Substitute "Identify the element" for every "Describe the element" in the rows, starting at the first row and stopping after the line that contains "coordinates (505, 459).". Give those lines back with nothing else changed.

[[ Given records open ]]

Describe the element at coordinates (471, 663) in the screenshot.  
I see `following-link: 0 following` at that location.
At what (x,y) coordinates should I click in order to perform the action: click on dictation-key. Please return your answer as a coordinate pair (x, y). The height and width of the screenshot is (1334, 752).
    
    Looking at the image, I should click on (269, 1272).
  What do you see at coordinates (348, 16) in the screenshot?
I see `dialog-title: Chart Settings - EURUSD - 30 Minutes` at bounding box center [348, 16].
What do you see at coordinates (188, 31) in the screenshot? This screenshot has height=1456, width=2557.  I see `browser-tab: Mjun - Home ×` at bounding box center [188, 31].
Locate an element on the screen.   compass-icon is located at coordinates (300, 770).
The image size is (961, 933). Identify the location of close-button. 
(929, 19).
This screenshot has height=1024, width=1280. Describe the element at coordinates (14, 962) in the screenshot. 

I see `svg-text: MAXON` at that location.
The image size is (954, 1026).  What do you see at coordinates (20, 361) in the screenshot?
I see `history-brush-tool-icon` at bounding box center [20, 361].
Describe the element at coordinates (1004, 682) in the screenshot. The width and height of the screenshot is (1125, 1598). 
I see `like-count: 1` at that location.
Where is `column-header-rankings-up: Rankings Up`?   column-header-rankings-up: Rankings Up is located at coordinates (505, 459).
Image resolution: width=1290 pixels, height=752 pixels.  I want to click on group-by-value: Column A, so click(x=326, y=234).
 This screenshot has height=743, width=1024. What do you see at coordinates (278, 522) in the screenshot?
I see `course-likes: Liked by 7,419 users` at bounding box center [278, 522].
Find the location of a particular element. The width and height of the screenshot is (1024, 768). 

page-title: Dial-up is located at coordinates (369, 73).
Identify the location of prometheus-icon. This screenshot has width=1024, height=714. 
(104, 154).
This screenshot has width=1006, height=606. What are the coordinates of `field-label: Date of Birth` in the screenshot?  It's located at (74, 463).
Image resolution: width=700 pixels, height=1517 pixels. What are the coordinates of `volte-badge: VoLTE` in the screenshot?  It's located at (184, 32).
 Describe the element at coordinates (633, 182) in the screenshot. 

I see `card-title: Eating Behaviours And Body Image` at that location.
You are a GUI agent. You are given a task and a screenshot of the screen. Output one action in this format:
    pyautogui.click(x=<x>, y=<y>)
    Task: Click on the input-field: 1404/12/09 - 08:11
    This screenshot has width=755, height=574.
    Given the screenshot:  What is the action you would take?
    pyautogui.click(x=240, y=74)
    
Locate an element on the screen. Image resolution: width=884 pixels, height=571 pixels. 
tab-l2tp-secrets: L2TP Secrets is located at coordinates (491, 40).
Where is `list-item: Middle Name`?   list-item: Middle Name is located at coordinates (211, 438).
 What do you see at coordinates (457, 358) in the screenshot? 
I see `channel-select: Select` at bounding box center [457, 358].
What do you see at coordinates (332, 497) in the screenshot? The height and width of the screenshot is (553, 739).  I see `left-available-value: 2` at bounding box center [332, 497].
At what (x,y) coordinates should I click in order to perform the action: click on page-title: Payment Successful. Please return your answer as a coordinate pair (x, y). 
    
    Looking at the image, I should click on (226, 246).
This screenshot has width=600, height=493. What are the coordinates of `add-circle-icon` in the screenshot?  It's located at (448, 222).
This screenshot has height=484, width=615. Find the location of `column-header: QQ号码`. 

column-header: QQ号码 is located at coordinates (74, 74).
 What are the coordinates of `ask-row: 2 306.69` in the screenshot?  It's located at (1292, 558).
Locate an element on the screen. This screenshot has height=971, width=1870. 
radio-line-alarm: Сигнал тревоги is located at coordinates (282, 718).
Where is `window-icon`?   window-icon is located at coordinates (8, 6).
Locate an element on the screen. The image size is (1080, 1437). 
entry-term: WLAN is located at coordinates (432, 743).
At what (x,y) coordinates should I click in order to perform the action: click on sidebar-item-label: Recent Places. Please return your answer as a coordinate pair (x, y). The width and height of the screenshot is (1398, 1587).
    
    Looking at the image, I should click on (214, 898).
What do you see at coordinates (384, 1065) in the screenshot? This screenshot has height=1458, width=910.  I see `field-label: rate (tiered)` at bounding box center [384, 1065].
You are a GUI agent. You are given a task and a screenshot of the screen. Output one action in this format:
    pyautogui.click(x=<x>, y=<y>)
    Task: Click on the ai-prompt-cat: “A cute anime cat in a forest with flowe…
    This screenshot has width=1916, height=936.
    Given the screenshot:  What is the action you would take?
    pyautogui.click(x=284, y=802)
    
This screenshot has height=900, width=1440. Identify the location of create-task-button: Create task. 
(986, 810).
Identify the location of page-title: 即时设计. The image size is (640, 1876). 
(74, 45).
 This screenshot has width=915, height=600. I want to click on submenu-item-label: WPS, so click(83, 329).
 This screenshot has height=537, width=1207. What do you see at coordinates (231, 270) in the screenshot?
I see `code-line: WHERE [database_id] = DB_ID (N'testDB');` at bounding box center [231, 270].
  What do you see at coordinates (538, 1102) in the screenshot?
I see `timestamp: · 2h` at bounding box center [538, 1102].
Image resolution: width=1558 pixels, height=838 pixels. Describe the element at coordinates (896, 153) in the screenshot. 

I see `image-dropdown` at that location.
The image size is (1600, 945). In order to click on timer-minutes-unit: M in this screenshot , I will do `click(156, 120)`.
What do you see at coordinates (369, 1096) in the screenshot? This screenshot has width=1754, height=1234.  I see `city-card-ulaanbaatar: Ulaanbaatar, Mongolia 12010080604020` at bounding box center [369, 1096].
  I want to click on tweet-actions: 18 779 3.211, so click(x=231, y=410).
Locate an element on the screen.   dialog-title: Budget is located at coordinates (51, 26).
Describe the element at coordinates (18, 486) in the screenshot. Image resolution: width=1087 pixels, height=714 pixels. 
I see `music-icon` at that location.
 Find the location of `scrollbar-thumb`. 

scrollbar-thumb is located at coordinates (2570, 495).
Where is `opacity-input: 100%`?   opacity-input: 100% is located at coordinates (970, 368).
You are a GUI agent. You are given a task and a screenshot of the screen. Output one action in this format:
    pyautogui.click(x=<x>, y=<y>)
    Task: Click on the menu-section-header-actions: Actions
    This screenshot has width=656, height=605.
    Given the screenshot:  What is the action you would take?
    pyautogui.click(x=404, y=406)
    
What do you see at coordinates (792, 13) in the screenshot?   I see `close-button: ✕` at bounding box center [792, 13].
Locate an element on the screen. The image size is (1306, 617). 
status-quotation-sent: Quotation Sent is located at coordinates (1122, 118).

[[ Given records closed ]]

◆ **The answer**:
Identify the element at coordinates (471, 663) in the screenshot.  
I see `following-link: 0 following` at that location.
At what (x,y) coordinates should I click in order to perform the action: click on dictation-key. Please return your answer as a coordinate pair (x, y). The height and width of the screenshot is (1334, 752).
    
    Looking at the image, I should click on (269, 1272).
  What do you see at coordinates (348, 16) in the screenshot?
I see `dialog-title: Chart Settings - EURUSD - 30 Minutes` at bounding box center [348, 16].
What do you see at coordinates (188, 31) in the screenshot? This screenshot has height=1456, width=2557.  I see `browser-tab: Mjun - Home ×` at bounding box center [188, 31].
Locate an element on the screen.   compass-icon is located at coordinates (300, 770).
The image size is (961, 933). Identify the location of close-button. 
(929, 19).
This screenshot has height=1024, width=1280. Identify the element at coordinates (14, 962) in the screenshot. 

I see `svg-text: MAXON` at that location.
The image size is (954, 1026).  What do you see at coordinates (20, 361) in the screenshot?
I see `history-brush-tool-icon` at bounding box center [20, 361].
Identify the element at coordinates (1004, 682) in the screenshot. The width and height of the screenshot is (1125, 1598). 
I see `like-count: 1` at that location.
Where is `column-header-rankings-up: Rankings Up`?   column-header-rankings-up: Rankings Up is located at coordinates (505, 459).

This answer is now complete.